Refusing Sanctuary to Children in Need

Refusing sanctuary to children in need

Exactly 75 years and one month ago the St. Louis, a German trans-Atlantic liner carrying 938 Jewish refugees, was turned away from the United States, forced to return to Europe. U.S. law didn’t allow them sanctuary.

Today we are preparing to send 45,000 children back to Central American countries controlled by drug cartels that routinely torture, rape and kill children who refuse to work for them. So routinely, so often are children menaced that their families sent them away, alone, across thousands of miles on just the slimmest of hopes that they might be safe.
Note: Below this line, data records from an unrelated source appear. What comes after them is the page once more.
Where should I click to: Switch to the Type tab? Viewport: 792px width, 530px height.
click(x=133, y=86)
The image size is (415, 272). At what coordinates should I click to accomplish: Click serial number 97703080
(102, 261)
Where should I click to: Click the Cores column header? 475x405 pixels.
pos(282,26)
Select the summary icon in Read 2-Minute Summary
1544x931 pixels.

U.S. law doesn’t allow them sanctuary.

The St. Louis is famous now as a failure of compassion that haunts American history. It is so easy to imagine the despair of those passengers, forced to return to countries that would soon be overrun by the Nazis. It is difficult to imagine an America that would be so cruel and insensible to the terror of others. President Franklin Roosevelt is still held accountable for his failure to respond.
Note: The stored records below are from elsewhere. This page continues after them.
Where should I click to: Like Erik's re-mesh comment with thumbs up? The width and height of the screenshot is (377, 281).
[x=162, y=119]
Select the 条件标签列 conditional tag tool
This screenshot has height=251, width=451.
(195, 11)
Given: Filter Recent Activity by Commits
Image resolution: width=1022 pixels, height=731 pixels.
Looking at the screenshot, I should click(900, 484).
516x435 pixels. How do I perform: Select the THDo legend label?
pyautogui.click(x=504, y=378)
And now we have President Barack Obama promising to send the children back. We have an America demanding that he do so, and in fact, blaming his administration for not securing the borders more tightly so that those desperate Central American families would have had no hope at all that their children might find sanctuary.

But, in fact, the border is secured. The children are in custody. They will be turned back.
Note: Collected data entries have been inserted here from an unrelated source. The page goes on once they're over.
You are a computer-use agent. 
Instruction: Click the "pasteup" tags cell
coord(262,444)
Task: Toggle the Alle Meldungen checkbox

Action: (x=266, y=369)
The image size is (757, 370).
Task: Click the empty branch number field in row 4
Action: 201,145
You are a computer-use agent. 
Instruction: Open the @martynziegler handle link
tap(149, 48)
There are differences, of course, between these children and Jews on the St. Louis.

These children didn’t arrive on an ocean liner. They walked through some of the most hostile, hot, barren, dangerous country in the world. No one knows how many died. Their parents weren’t with them. They were sent by poor families so terrified for their safety that they paid many thousands of dollars and entrusted their children to criminals hoping they might arrive in America and be safe.

There’s another difference too. America did not fund the Nazis. America does fund the drug trade that empowers the killers these children are fleeing. If Americans didn’t buy drugs, the trade would dry up.

I keep wondering if those families were thinking about the great kindness that Americans are known for. Despite all that America may have done wrong, this is still a country that the world looks to for compassion and rescue. I wonder if those parents thought American hearts would be touched so deeply that there would be a great outcry when their children’s stories were heard.

We have heard their stories now. Stories of children who are publicly stripped naked and gang raped by drug syndicates. Stories of children maimed. Stories of children murdered.

Hearing how callous the world was to the suffering of Europe’s Jews, we are baffled. We wonder how that slaughter could have been allowed to happen. We wonder why countries closed their borders.

I don’t wonder anymore. I’ve listened to the politicians, read the editorials and heard the voices of American citizens demanding that terrified children be sent back into harm’s way.

Our hearts are not touched by these children. We want the law enforced. This is our country. Ours. And we don’t have to share it. Not now. Not 75 years ago.

We haven’t changed at all.

Why? It’s simple, really. A matter of us and them. Yes, these are children whom we’ll send back to be raped, maimed and killed. But they aren’t our children. Our children are precious.

These children. They simply aren’t. Not to us.

Christine Wicker is an author and former Dallas Morning News reporter.